## BEGIN Information given

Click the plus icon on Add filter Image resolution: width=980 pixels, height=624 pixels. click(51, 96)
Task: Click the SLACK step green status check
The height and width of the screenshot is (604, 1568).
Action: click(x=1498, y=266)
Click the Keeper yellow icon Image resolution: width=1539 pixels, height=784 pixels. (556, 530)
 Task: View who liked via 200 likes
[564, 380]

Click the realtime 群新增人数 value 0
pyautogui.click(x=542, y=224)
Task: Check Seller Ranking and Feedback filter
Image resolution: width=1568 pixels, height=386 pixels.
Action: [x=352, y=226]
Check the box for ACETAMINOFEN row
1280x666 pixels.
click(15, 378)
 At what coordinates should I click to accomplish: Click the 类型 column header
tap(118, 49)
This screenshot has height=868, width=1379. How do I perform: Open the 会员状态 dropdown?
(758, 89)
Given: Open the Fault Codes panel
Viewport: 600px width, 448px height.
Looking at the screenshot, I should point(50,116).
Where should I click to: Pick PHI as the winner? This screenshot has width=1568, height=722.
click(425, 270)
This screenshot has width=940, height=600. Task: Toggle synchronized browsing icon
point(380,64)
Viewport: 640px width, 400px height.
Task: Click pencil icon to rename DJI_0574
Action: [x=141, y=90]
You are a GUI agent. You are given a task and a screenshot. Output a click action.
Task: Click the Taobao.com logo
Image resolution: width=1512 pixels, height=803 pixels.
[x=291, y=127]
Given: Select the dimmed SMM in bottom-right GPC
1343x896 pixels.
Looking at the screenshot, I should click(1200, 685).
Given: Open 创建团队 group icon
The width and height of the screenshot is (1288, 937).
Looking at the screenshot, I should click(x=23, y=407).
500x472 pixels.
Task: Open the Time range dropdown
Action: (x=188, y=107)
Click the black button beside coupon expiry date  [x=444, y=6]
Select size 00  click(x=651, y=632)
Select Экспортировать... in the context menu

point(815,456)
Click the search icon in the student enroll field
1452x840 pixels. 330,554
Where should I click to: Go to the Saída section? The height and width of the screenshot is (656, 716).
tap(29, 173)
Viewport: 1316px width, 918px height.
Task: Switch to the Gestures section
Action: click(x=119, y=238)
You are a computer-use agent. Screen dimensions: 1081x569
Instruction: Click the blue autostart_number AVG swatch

## END Information given

Task goal ▸ Can you render all of the data above as a numbered list, leaving out the blank lines?

The result ▸
1. Click the plus icon on Add filter Image resolution: width=980 pixels, height=624 pixels. click(51, 96)
2. Task: Click the SLACK step green status check
3. The height and width of the screenshot is (604, 1568).
4. Action: click(x=1498, y=266)
5. Click the Keeper yellow icon Image resolution: width=1539 pixels, height=784 pixels. (556, 530)
6.  Task: View who liked via 200 likes
7. [564, 380]
8. Click the realtime 群新增人数 value 0
9. pyautogui.click(x=542, y=224)
10. Task: Check Seller Ranking and Feedback filter
11. Image resolution: width=1568 pixels, height=386 pixels.
12. Action: [x=352, y=226]
13. Check the box for ACETAMINOFEN row
14. 1280x666 pixels.
15. click(15, 378)
16.  At what coordinates should I click to accomplish: Click the 类型 column header
17. tap(118, 49)
18. This screenshot has height=868, width=1379. How do I perform: Open the 会员状态 dropdown?
19. (758, 89)
20. Given: Open the Fault Codes panel
21. Viewport: 600px width, 448px height.
22. Looking at the screenshot, I should point(50,116).
23. Where should I click to: Pick PHI as the winner? This screenshot has width=1568, height=722.
24. click(425, 270)
25. This screenshot has width=940, height=600. Task: Toggle synchronized browsing icon
26. point(380,64)
27. Viewport: 640px width, 400px height.
28. Task: Click pencil icon to rename DJI_0574
29. Action: [x=141, y=90]
30. You are a GUI agent. You are given a task and a screenshot. Output a click action.
31. Task: Click the Taobao.com logo
32. Image resolution: width=1512 pixels, height=803 pixels.
33. [x=291, y=127]
34. Given: Select the dimmed SMM in bottom-right GPC
35. 1343x896 pixels.
36. Looking at the screenshot, I should click(1200, 685).
37. Given: Open 创建团队 group icon
38. The width and height of the screenshot is (1288, 937).
39. Looking at the screenshot, I should click(x=23, y=407).
40. 500x472 pixels.
41. Task: Open the Time range dropdown
42. Action: (x=188, y=107)
43. Click the black button beside coupon expiry date  [x=444, y=6]
44. Select size 00  click(x=651, y=632)
45. Select Экспортировать... in the context menu
46. point(815,456)
47. Click the search icon in the student enroll field
48. 1452x840 pixels. 330,554
49. Where should I click to: Go to the Saída section? The height and width of the screenshot is (656, 716).
50. tap(29, 173)
51. Viewport: 1316px width, 918px height.
52. Task: Switch to the Gestures section
53. Action: click(x=119, y=238)
54. You are a computer-use agent. Screen dimensions: 1081x569
55. Instruction: Click the blue autostart_number AVG swatch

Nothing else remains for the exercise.